*DOCUMENT SEGMENT*.

I took the Leopard's shot probably only a minute after spraying his substrate, so about 10 minutes after that, it would have looked like the Sulcata's moisture-wise. And I've never seen either of them sample the hay (some things I just offer in the hope that one day they'll try them . . . sort of like my children). ;-) The only foods the Leopard is much interested in are the mulberry leaves, dandelions, berries (which I give rarely), flowers, and occasionally the mixed salad greens (spinach, kale, etc...). It will eat briefly though, and then fall asleep in the food. The Sulcata, on the other hand, will try almost anything (except the hay) and runs around a lot in between cat naps.

Admittedly, I've never tipped the tank up since set-up to remove the large adhesive heat pad that's underneath it and on 24/7 (even though I learned from what I read here that heat from below sort of interferes with their ability to burrow to get cooler . . . I kind of figured they'd learn where the cooler areas of glass were if they felt too warm). So if you think that might be a factor in the Leopard's failure-to-thrive, then I can probably con my husband into lifting it up for me to remove.

The farthest "cool" ends of the tank run about 78 degrees on top of the substrate while directly under the primary basking lamp can get close to 100 degrees. (I had my husband bring me home one of those infrared temperature sensor guns that someone recommended back in June.) By morning when I lift up the top and turn the lights back on, things have cooled to about the mid-70s by the end of the night. But I do need to purchase some sort of heating element for the rapidly approaching winter as our house will be cooler soon once this unusual 78-degree November weather leaves. 

Thanks for the help!


----------



## Tom (Nov 3, 2015)

Your leopard might still be suffering from the effects of the cfl eye burns. It affects different tortoises differently and different bulbs have differing effect too. Some aren't as bad as others.

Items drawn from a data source
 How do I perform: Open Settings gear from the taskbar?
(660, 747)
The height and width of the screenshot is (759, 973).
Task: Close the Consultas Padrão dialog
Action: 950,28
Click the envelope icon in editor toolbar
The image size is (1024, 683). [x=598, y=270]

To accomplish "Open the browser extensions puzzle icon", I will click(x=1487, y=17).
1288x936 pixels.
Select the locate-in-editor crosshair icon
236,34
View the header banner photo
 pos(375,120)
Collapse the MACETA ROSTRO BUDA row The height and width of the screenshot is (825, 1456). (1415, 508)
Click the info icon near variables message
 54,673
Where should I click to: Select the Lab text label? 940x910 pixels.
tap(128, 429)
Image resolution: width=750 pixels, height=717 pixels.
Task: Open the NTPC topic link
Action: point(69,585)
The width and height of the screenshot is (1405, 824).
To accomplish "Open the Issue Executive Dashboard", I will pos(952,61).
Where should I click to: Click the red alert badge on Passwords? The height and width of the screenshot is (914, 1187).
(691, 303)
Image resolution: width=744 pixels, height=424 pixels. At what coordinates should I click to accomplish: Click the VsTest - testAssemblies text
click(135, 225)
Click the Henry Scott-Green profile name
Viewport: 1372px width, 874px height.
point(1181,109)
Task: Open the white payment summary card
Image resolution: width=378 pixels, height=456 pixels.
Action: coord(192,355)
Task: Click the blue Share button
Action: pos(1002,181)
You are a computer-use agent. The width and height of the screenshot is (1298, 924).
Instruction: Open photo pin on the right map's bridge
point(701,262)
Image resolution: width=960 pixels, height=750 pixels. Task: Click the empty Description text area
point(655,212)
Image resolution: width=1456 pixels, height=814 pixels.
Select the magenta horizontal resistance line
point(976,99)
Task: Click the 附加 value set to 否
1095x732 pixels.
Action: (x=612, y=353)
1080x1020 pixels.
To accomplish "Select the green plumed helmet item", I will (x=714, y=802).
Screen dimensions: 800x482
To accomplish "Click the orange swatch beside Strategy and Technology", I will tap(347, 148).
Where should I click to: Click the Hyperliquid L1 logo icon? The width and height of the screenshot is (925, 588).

*YOUR GOAL*. Continue the forum thread on keeping a leopard tortoise and a sulcata tortoise, starting right after its final sentence.

*RESPONSE TO THIS EXERCISE*.
Night temps should not be dropping below 80, especially with dampness, especially with babies, and especially with one that seems compromised.

Night temps are best maintained by a CHE (ceramic heating element) hooked up to a thermostat.

Rather than ask a million more questions and go back and forth, I'll just say that this is how I think they should be set up: http://www.tortoiseforum.org/threads/how-to-raise-a-healthy-sulcata-or-leopard-version-2-0.79895/
Maybe give that another read through and see where your set up differs.

This might help with a few things too:
http://www.tortoiseforum.org/threads/beginner-mistakes.45180/


----------



## Neal (Nov 3, 2015)

Would you be able to keep the temperatures up a little higher? I would recommend somewhere around 90 degrees (give or take a couple degrees) until he shows signs of improvement. Keeping him at that temperature around the clock will encourage activity and feeding. 

Mulberry's are very good for him. I would recommend adding some soaked Mazuri and spreading it over the food. Mazuri is a good food choice for increasing weight.


----------



## JulieS (Nov 3, 2015)

I definitely want to add the CHE as soon as possible and will order one today if I can figure out which fixture to go with (our weather is bound to shift soon).

The original CFL UVB bulb that the reptile store sold us was only on for about a day-and-a-half before we turned it off in June after learning on here what it could do. Would it have caused eye damage that quickly?

I have had the Mazuri since the start, but they haven't seemed too thrilled with it. But then again, I haven't tried spreading it over their other food either. So you soak it and then spread a damp crumble over leaves/flowers?


----------



## Neal (Nov 3, 2015)

With a hatchling that small I would take a single nugget and soak it in a small amount of water until the nugget absorbs all the water. I like it to have it at the point where it's not slimy, but wet enough to break apart easily...maybe uncooked cookie dough is a (rough) comparison. If he eats whole leafs of mulberry, just stick a few pieces of mazuri on different parts of the leaf, then as he eats the leaf some of the Mazuri will get in his mouth as he bites at it. Or chop up the leaf into little pieces and mix some of the Mazuri nugget in with that.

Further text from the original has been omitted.